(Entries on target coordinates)

== == ==

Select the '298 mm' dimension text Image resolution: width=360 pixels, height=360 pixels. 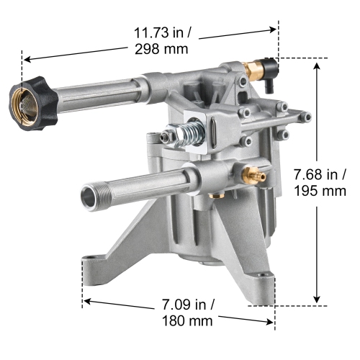coord(161,50)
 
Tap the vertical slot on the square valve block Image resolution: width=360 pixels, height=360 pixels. coord(217,132)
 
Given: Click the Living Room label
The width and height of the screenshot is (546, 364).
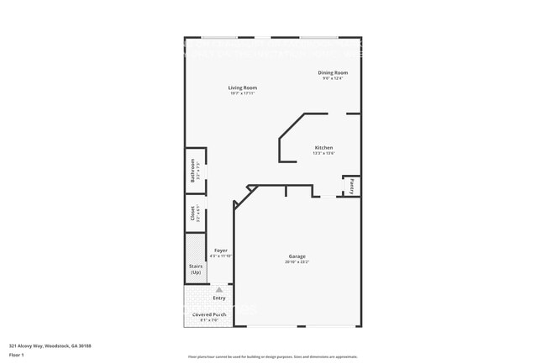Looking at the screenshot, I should [243, 87].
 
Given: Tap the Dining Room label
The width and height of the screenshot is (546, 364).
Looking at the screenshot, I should [333, 73].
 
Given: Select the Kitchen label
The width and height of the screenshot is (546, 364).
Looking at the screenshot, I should [324, 147].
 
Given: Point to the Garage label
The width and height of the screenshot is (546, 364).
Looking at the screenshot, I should [297, 256].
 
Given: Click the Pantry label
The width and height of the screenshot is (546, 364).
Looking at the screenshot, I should [352, 186].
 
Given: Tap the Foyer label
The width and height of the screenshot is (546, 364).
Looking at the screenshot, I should [220, 250].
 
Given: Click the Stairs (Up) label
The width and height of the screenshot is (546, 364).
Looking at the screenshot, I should [196, 270].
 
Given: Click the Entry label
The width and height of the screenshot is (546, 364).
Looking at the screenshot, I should [219, 298].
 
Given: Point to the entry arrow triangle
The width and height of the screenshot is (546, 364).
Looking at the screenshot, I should [219, 289].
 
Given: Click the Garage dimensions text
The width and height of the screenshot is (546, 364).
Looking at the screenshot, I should [297, 262].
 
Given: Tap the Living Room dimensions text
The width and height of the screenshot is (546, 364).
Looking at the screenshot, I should [243, 93].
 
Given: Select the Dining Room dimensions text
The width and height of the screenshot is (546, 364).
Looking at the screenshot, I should [333, 79].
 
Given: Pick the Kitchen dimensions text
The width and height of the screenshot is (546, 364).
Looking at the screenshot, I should [324, 153].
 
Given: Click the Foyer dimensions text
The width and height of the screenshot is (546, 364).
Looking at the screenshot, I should [220, 256].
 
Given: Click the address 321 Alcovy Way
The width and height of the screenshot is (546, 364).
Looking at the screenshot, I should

== == ==

§ **Task requirements**
Show every line of the material above that contains the word "Kitchen", copying each one in full.

§ **Answer**
Given: Select the Kitchen label
Given: Pick the Kitchen dimensions text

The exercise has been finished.